▶ [RECORDS SUPPLIED]
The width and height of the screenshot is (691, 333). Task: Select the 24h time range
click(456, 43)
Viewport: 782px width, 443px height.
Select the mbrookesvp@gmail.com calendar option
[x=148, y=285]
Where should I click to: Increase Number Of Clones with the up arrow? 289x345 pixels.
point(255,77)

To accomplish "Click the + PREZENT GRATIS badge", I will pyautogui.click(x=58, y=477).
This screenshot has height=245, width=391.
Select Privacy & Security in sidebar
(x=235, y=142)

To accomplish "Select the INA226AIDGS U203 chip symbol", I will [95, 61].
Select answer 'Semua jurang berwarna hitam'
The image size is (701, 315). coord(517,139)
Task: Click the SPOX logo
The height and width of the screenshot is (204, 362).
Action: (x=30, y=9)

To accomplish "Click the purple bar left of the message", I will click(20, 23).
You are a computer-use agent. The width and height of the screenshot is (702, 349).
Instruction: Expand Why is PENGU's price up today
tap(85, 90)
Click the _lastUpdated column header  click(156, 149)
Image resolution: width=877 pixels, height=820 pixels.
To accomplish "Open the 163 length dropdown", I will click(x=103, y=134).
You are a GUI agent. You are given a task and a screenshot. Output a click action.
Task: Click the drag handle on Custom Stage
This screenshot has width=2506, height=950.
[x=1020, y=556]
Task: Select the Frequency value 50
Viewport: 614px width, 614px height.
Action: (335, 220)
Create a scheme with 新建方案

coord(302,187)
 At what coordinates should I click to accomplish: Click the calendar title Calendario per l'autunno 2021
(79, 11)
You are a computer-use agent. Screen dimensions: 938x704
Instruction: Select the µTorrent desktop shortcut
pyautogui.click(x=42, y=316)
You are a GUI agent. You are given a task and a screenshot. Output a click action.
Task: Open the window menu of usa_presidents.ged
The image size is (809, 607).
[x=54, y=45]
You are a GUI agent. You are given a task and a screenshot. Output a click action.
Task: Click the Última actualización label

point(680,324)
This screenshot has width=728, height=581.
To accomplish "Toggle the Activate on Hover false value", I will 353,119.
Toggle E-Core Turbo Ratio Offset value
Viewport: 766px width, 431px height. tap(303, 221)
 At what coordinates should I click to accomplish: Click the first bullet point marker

▶ [YOUR ASSIGNMENT] Copy out all of the material, word for word.

▶ [RESULT OF THE TASK]
The width and height of the screenshot is (691, 333). Task: Select the 24h time range
click(456, 43)
Viewport: 782px width, 443px height.
Select the mbrookesvp@gmail.com calendar option
[x=148, y=285]
Where should I click to: Increase Number Of Clones with the up arrow? 289x345 pixels.
point(255,77)

To accomplish "Click the + PREZENT GRATIS badge", I will pyautogui.click(x=58, y=477).
This screenshot has height=245, width=391.
Select Privacy & Security in sidebar
(x=235, y=142)

To accomplish "Select the INA226AIDGS U203 chip symbol", I will [95, 61].
Select answer 'Semua jurang berwarna hitam'
The image size is (701, 315). coord(517,139)
Task: Click the SPOX logo
The height and width of the screenshot is (204, 362).
Action: (x=30, y=9)

To accomplish "Click the purple bar left of the message", I will click(20, 23).
You are a computer-use agent. The width and height of the screenshot is (702, 349).
Instruction: Expand Why is PENGU's price up today
tap(85, 90)
Click the _lastUpdated column header  click(156, 149)
Image resolution: width=877 pixels, height=820 pixels.
To accomplish "Open the 163 length dropdown", I will click(x=103, y=134).
You are a GUI agent. You are given a task and a screenshot. Output a click action.
Task: Click the drag handle on Custom Stage
This screenshot has width=2506, height=950.
[x=1020, y=556]
Task: Select the Frequency value 50
Viewport: 614px width, 614px height.
Action: (335, 220)
Create a scheme with 新建方案

coord(302,187)
 At what coordinates should I click to accomplish: Click the calendar title Calendario per l'autunno 2021
(79, 11)
You are a computer-use agent. Screen dimensions: 938x704
Instruction: Select the µTorrent desktop shortcut
pyautogui.click(x=42, y=316)
You are a GUI agent. You are given a task and a screenshot. Output a click action.
Task: Open the window menu of usa_presidents.ged
The image size is (809, 607).
[x=54, y=45]
You are a GUI agent. You are given a task and a screenshot. Output a click action.
Task: Click the Última actualización label

point(680,324)
This screenshot has width=728, height=581.
To accomplish "Toggle the Activate on Hover false value", I will 353,119.
Toggle E-Core Turbo Ratio Offset value
Viewport: 766px width, 431px height. tap(303, 221)
 At what coordinates should I click to accomplish: Click the first bullet point marker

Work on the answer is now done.